How much more would you enjoy your life if you were able to perform at your highest level in almost every situation?  The problem is that I wasn’t aware of my high performance patterns.

I am taking a Coaching Class that recently introduced me to High Performance Patterns.  You take three life stories from times that you felt like you were performing at the top of your ability, and then your coach helps you look for patterns that repeat.

When have you performed well?

I knew one story right away.  When I was in Seminary, I worked for a man who had started building computers out of his garage.  We started working together and grew the business out of his garage into a thriving business with several employees.  I felt like I was in my niche in that job.  I never dreaded going to work.  I was often tired but never burnt out.

But I wasn’t sure what the other two stories should be.  So I asked my wife.  She was pretty quick to mention my time as PTO (Parent-Teacher Organization) co-president and our marriage.  I immediately didn’t like her two stories.  It isn’t that I wasn’t performing at a high level in both of those situations, but I immediately saw a pattern that I didn’t want to be my high performance pattern.

In all three stories, I had a partner.  Something in me, probably my ego, didn’t want to admit that I only perform at high levels when I have a partner.  I can also think of times that I had a partner that I didn’t perform well at all.  But as usual, my wife (my partner) had picked two great stories.  The more I think about the patterns these stories told about my high performance patterns, the more I know they are true.

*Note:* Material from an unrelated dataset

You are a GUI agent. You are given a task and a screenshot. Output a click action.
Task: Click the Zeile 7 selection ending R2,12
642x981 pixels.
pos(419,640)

Let me share with you more about this one pattern.  (There were several patterns but this one stood out.)

  • I perform at a high level when I have a partner who has a different personality (typically SC on the DISC) but who is as equally as passionate about the project as I am.
  • I perform at a high level when I have a partner who I enjoy being around.
  • I perform at a high level when my partnership does not feel like a competition.
  • I perform at a high level when my partner has good organizational skills.

This is a pattern.  It doesn’t work for everybody, but I have recognized that when I perform at my highest levels, these are all true.

So how can I apply this to my various situations today?

  • I don’t have a partner in my church planting network and the two most obvious candidates do not have the right personality.
  • I don’t have a partner in heading up the backpack food program in the local school district and another pattern that I recognized tells me that I should probably turn over this work to someone who can create a sustainable organization.
  • Just this year, my wife has become a partner in our ministry at church.  She changed jobs over the summer and now has time to really partner with me.
  • In my coaching business, my wife is a partner with me, and I hired a coach that meets these requirements as well.

Based on these observations, my prediction would be that the last two ministries will thrive as I’m able to perform at a high level and that the other two are in danger.

What are some of your high performance patterns?